Records from a data source
***
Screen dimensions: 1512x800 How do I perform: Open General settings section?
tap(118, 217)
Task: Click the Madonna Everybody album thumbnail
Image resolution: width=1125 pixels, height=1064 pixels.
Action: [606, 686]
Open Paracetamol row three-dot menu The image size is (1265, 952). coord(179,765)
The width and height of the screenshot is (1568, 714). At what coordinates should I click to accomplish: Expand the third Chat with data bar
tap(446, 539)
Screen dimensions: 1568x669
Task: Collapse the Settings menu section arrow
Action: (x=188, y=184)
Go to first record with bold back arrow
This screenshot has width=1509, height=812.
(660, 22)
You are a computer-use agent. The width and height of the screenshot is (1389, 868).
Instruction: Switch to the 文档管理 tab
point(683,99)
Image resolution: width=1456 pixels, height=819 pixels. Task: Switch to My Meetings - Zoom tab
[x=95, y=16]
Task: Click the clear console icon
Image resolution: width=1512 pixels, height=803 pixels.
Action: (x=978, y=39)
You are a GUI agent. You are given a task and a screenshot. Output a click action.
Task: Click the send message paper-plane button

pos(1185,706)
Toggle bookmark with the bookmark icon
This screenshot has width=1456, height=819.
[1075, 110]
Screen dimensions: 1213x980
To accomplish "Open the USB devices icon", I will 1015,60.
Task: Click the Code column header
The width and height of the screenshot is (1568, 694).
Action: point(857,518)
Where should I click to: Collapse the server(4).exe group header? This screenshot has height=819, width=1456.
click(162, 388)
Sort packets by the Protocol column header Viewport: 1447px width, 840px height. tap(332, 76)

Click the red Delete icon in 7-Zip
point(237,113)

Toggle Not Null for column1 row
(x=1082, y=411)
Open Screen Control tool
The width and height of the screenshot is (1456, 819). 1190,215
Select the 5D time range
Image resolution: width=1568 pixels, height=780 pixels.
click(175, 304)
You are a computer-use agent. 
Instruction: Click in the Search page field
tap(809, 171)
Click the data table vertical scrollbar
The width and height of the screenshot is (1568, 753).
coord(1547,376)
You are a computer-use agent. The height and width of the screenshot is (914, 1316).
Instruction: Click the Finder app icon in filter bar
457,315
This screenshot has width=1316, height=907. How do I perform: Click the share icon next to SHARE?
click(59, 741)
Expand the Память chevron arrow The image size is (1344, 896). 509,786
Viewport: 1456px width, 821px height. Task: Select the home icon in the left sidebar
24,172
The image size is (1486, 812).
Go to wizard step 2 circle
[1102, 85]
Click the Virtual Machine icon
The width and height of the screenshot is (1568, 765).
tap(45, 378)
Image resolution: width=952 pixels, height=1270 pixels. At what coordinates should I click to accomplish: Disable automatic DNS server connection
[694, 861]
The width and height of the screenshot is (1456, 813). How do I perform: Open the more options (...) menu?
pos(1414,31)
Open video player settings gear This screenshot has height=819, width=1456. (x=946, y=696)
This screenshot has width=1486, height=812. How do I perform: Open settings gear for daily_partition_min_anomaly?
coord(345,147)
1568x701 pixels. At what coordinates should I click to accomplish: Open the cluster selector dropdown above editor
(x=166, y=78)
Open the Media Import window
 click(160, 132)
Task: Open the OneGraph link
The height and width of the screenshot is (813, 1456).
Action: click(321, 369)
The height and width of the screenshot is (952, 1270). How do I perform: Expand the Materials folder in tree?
***
[What to produce] Among the records above, repeat exactly the line with "This screenshot has width=1509, height=812.", the line with "You are a GUI", and every line in between, and only those.

[Solution for this task]
This screenshot has width=1509, height=812.
(660, 22)
You are a computer-use agent. The width and height of the screenshot is (1389, 868).
Instruction: Switch to the 文档管理 tab
point(683,99)
Image resolution: width=1456 pixels, height=819 pixels. Task: Switch to My Meetings - Zoom tab
[x=95, y=16]
Task: Click the clear console icon
Image resolution: width=1512 pixels, height=803 pixels.
Action: (x=978, y=39)
You are a GUI agent. You are given a task and a screenshot. Output a click action.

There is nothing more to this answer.